It’s easy to put undue importance on one preseason game, let alone a handful of snaps from it. Take it from Bears coach Matt Nagy:

“If somebody comes out and has a poor game it doesn't mean they're getting cut,” Nagy said. “If they come out and have a great game it doesn't mean they made the team.”

That line of thinking certainly applies to guys on the fringe of the Bears’ 53-man roster, but it also applies to players who will be on the team but are competing for a role on it. For most of the latter group, Thursday night’s 30-27 loss to the Cincinnati Bengals was their first live game action of 2018; for most players fighting for a roster spot, it was their second game, coming a week after the Aug. 2 Hall of Fame Game. 

In addition to these two preseason games, the Bears have held 13 training camp practices in Bourbonnais, which are a significant part of a player’s evaluation, too. There still are three games, two joint practices with the Denver Broncos and a few more weeks of work at Halas Hall separating the Bears from Sept. 9's season opener in Green Bay. Nobody's earned a role or a roster spot yet, but some of these competitions have come into focus now that the first true preseason game of 2018 is in the books:

1. Defensive end: Jonathan Bullard vs. Roy Robertson-Harris

While Bullard and Robertson-Harris are treating training camp as a competition, both have performed well enough to earn themselves snaps come Sept. 9. 

Robertson-Harris, in particular, has had a strong few weeks in practices and games, and notched the Bears’ only sack against the Bengals. He added two pressures and a tackle for a loss, too. 

“The games matter,” defensive line coach Jay Rodgers said. “You find out who can put it all together when the lights shine. Every day we grade these guys, and every game we grade these guys, and whoever is consistently doing these things will move up and down on the depth chart.”

The 6-foot-5 Robertson-Harris is up to 294 pounds, nearly 40 pounds heavier than he was when he signed with the Bears as an undrafted free agent back in 2016. His size, length and athleticism make him an intriguing prospect who, even if Bullard wins the third defensive line starting job in the Bears’ base defense, looks likely to get on the field plenty in 2018. 

2. Offensive line: Eric Kush vs. Earl Watford vs. James Daniels

Daniels logged 44 snaps in his first action in a Bears uniform on Thursday and, on first glance, played well. 

“I got to go back and watch it and see the details of his technique, for the most part I thought he played really well,” Nagy said. “That was really neat to see.
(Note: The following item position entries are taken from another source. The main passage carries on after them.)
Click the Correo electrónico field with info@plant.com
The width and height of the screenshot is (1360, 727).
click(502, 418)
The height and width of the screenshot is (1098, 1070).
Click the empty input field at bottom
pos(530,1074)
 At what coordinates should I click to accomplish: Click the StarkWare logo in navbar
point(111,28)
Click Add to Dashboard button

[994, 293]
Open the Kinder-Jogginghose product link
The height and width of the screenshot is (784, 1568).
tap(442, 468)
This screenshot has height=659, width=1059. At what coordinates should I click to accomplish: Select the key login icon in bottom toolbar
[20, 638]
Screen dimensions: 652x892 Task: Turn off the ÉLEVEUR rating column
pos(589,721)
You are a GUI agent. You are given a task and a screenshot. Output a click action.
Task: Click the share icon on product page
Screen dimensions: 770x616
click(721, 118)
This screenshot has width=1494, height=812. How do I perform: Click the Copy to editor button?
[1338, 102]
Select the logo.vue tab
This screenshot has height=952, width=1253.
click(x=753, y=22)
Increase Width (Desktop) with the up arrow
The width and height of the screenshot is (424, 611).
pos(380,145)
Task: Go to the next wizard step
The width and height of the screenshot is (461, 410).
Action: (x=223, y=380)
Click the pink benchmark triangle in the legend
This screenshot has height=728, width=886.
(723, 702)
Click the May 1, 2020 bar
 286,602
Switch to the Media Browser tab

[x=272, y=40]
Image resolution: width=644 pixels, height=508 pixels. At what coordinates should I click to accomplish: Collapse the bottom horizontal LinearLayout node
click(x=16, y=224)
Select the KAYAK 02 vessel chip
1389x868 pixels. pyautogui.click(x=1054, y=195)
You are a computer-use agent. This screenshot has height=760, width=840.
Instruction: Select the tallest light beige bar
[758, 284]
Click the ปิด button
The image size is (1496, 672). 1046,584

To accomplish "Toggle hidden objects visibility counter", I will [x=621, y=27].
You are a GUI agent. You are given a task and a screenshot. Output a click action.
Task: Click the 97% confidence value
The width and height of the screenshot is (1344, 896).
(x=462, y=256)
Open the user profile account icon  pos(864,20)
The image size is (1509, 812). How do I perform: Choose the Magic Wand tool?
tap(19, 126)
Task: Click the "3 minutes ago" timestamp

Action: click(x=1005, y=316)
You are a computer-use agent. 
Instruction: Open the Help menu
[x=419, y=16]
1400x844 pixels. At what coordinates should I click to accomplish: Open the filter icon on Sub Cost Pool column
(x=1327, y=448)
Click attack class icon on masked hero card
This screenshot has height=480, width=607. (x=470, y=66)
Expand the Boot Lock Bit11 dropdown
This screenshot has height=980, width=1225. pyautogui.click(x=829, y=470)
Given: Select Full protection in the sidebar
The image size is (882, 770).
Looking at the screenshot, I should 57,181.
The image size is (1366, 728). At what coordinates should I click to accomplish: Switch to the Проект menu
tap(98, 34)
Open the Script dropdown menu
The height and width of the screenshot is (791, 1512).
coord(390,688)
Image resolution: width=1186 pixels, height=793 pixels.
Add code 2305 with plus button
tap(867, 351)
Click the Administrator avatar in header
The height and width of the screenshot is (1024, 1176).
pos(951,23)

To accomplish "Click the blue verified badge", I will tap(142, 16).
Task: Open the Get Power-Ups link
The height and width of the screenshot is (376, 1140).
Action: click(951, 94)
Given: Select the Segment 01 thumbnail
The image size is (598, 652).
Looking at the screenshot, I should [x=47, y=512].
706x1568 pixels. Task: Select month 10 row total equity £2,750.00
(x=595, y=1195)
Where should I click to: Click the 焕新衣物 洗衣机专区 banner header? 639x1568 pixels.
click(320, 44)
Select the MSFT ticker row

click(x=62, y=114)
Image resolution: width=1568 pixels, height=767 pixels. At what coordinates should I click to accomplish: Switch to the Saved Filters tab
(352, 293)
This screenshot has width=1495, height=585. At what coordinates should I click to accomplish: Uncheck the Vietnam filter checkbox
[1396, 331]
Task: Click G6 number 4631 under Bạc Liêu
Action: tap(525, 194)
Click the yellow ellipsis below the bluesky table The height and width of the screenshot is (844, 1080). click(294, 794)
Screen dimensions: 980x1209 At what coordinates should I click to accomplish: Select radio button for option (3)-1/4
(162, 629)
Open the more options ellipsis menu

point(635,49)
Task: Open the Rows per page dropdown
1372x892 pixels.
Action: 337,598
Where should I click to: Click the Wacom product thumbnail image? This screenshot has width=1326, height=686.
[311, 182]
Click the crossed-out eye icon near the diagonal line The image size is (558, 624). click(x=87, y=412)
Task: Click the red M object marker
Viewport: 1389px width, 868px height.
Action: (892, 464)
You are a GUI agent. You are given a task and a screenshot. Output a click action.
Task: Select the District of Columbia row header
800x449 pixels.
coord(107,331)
I was proud of him.”

That Daniels played center not only Thursday, but in practice this week, was noteworthy given the post-draft insistance of general manager Ryan Pace that the 20-year-old would begin his pro career as a guard. Not having Hroniss Grasu (ankle) available in practice or Thursday’s game likely contributed to Daniels taking reps at center, but whatever the reason, he took advantage of them. 

Meanwhile, Kush was beat by Geno Atkins — who is, to be fair, one of the best interior defensive linemen in the league — for a first-quarter sack, and Cody Whitehair was whistled for a holding penalty drawn by Atkins, too. We’re still a long ways from Daniels unseating a veteran in Kush or Watford from the top of the depth chart, and forcing Whitehair off center to guard, but Thursday’s game was a step in the right direction for the second-round pick. 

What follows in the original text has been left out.